▶ _The problem_:
Read the passage below on "the apple of the eye" and decide whether each statement agrees with it. Give yes or no for each, and quote the passage's deciding words.
(a) The passage says the figure is first found in Deuteronomy 32.
(b) According to the passage, Moses pairs the "apple of his eye" image with the care a dove gives its young.
(c) The passage says that in Zechariah 2:8, God speaks to the Babylonians directly.

▶ _Text block_:
====

This Week's Focus Passage

The Apple of Thine Eye

Focus Passage: Proverbs 7:2

‘Keep my commandments and live; And my law as the apple of thine eye.’

The ‘apple of my eye’ seems to be universally recognized, crossing cultural, chronological, and geographic lines, as a metaphor representing the pupil of the eye. This seems to be in most of the occasions of its employment in the Scriptures the primary thought as well. The figure is to be discovered first in Deuteronomy 32, where Moses gives us excellent parallel thoughts in the context of verses 9-11, in order for us to better determine the concept. In pointing out to the people of Israel their covenant relationship with Jehovah, he does so in beautifully poignant language. He reminds them firstly that they are Jehovah’s portion; Jacob, another name for Israel, he says is the lot of Jehovah’s inheritance. These blessings really anticipate the privileges of adoption unfolded in the Newer Testament, often represented by the apostle John in similarly grand language; ‘as many as received him, to them gave he the right to become children of God,’ and, ‘Behold, what manner of love the Father hath bestowed upon us that we should be called children of God.’ John 1:12, 1 John 3:1.

The tandem images used by Moses and brought to bear in this matter are those of God’s keeping His people as the ‘apple of his eye,’ and the care an eagle gives to its young. The loving parent eagle stirs up her nest; she flutters over her young; and like an eagle, God spreads abroad His wings and bears His children on His pinions. The care that an eagle maintains for its young is thus compared with our heavenly Father’s taking us to be His portion, and because of His grace, the lot of His inheritance has fallen to us, along with His keeping us as ‘the apple of His eye.’ Surely, this is precisely what is in the mind of David, when he asks Jehovah, in Psalm 17 to ‘show thy marvelous lovingkindness,’ even by keeping ‘me as the apple of the eye; Hide me under the shadow of thy wings,’ vss. 7-8. If David’s prayer was lifted up prophetically for his people that, for their sin, would find themselves carried away to Babylon, it was answered in the words of another prophet, Zechariah, in 2:8 of his words to these very folk. Even though God would allow the Babylonians to take His people captive and be His instrument to punish them for their waywardness, and neglect of His law, He remembered His covenant with them, and expressed it once more with this imagery of their being ‘the apple of His eye.’ He now intends to punish Babylon, and therefore He speaks to His own in the following manner, ‘For thus saith Jehovah of hosts: after glory [for His glory] hath he sent me unto the nations which plundered you; for he that toucheth you toucheth the apple of his eye.’ Whoever touches, persecutes, harms, picks on, imprisons, tortures, etc. His chosen folk, it is as though they stuck their finger in the eye of God; He feels it; it is an extremely sensitive part of Him, even as the physical eye is extremely sensitive. When God’s people are thus mistreated, it is to God a lash in His eye, a scratch on the surface of His eye; the most tender part of His eye, the pupil or apple of His eye has suffered from foreign particles imposing themselves onto this most sensitive area.

====

▶ _Available data_:
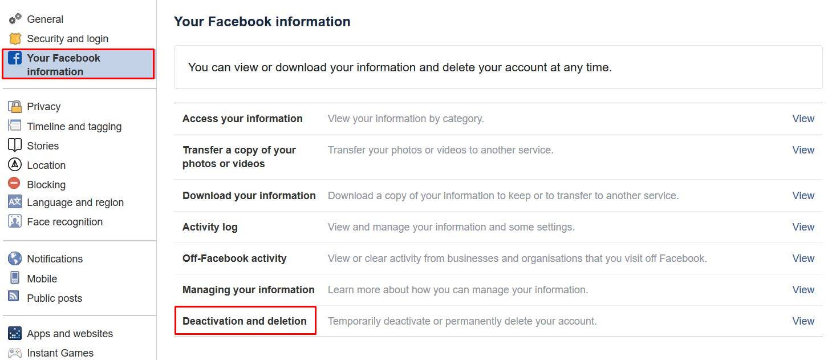
Task: Click the Stories book icon
Action: 15,145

====

▶ _Finished task_:
(a) Yes: "The figure is to be discovered first in Deuteronomy 32"
(b) No: "the care an eagle gives to its young"
(c) No: "He now intends to punish Babylon, and therefore He speaks to His own in the following manner"